Segment Start: Source passage
Linkpost: Github Copilot productivity experiment

Link post

We recruited 95 professional developers, split them randomly into two groups, and timed how long it took them to write an HTTP server in JavaScript. One group used GitHub Copilot to complete the task, and the other one didn’t. We tried to control as many factors as we could–all developers were already familiar with JavaScript, we gave everyone the same instructions, and we leveraged GitHub Classroom to automatically score submissions for correctness and completeness with a test suite. We’re sharing a behind-the-scenes blog post soon about how we set up our experiment!

In the experiment, we measured—on average—how successful each group was in completing the task and how long each group took to finish.

  • The group that used GitHub Copilot had a higher rate of completing the task (78%, compared to 70% in the group without Copilot).

  • The striking difference was that developers who used GitHub Copilot completed the task significantly faster–55% faster than the developers who didn’t use GitHub Copilot. Specifically, the developers using GitHub Copilot took on average 1 hour and 11 minutes to complete the task, while the developers who didn’t use GitHub Copilot took on average 2 hours and 41 minutes.

My opinion: Because of the usual reasons (publication bias, replication crisis, the task being “easy,” etc.) I don’t think we should take this particularly seriously until much more independent experiments have been run. However, it’s worth knowing about at least.

Related: https://​​ai.googleblog.com/​​2022/​​07/​​ml-enhanced-code-completion-improves.html

We compare the hybrid semantic ML code completion of 10k+ Googlers (over three months across eight programming languages) to a control group and see a 6% reduction in coding iteration time (time between builds and tests) when exposed to single-line ML completion. These results demonstrate that the combination of ML and SEs can improve developer productivity. Currently, 3% of new code (measured in characters) is now generated from accepting ML completion suggestions.
Segment End: Source passage
◆ Exercise 1 ◆
In the Copilot experiment post, how long on average did the developers using GitHub Copilot take to finish the task?
◆ Exercise 2 ◆
Return, word for word, the part of the Copilot experiment post from "In the experiment, we" up to and including "group without Copilot).".
Segment Start: Given data
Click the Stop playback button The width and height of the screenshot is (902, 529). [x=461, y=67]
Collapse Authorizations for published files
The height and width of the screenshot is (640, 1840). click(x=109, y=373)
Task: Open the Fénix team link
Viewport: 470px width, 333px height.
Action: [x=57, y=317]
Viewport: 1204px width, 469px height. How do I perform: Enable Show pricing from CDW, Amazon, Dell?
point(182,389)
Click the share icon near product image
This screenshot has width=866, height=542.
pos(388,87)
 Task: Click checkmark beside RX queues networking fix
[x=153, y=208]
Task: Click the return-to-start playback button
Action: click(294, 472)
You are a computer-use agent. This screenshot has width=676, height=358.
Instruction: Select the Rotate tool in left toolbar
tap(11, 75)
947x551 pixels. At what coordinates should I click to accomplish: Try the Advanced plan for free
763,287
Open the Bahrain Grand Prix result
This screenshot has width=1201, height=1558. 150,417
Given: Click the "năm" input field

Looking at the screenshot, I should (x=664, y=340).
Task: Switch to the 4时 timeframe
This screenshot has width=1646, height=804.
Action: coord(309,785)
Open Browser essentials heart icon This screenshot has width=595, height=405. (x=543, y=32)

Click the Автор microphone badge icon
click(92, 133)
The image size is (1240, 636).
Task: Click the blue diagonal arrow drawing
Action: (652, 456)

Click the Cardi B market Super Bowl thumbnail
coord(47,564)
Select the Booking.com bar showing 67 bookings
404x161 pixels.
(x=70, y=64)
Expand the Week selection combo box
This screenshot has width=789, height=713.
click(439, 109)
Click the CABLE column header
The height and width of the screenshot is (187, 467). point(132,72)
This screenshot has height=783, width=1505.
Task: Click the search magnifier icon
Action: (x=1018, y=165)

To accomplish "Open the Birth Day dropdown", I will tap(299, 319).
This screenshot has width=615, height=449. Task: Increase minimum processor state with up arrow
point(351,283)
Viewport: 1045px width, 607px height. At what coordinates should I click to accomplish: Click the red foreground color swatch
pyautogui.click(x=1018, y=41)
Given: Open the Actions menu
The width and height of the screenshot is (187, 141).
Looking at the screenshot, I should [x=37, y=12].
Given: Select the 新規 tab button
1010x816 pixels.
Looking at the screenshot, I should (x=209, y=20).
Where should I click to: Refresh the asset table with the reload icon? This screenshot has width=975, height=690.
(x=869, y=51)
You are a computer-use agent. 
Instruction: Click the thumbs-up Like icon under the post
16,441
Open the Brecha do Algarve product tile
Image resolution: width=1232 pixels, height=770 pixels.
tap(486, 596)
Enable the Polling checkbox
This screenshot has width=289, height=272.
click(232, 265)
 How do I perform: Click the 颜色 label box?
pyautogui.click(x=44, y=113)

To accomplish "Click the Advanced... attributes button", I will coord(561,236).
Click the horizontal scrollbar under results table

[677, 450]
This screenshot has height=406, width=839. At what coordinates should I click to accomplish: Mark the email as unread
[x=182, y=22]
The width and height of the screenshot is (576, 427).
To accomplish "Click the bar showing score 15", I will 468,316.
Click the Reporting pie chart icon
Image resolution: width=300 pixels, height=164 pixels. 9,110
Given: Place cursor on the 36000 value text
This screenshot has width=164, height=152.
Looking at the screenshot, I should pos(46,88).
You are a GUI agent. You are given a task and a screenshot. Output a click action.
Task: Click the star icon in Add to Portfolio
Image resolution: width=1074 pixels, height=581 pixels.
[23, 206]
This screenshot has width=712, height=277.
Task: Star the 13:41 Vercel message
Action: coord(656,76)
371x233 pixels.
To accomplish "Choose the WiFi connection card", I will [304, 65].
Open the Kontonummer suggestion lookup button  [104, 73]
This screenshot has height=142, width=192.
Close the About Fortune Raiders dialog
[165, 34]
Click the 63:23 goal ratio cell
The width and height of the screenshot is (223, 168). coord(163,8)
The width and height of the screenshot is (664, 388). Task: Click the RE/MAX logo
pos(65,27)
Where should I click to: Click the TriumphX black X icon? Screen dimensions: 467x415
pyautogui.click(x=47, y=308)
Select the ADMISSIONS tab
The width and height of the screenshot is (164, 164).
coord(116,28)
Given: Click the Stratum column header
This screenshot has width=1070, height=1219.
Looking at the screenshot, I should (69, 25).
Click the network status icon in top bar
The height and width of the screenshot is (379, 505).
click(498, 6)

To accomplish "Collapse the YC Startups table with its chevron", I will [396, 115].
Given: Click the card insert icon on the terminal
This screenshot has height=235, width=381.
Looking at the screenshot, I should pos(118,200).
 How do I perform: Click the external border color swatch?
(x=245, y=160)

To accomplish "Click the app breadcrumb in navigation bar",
Segment End: Given data
◆ Exercise solution 1 ◆
1 hour and 11 minutes

◆ Exercise solution 2 ◆
In the experiment, we measured—on average—how successful each group was in completing the task and how long each group took to finish.

  • The group that used GitHub Copilot had a higher rate of completing the task (78%, compared to 70% in the group without Copilot).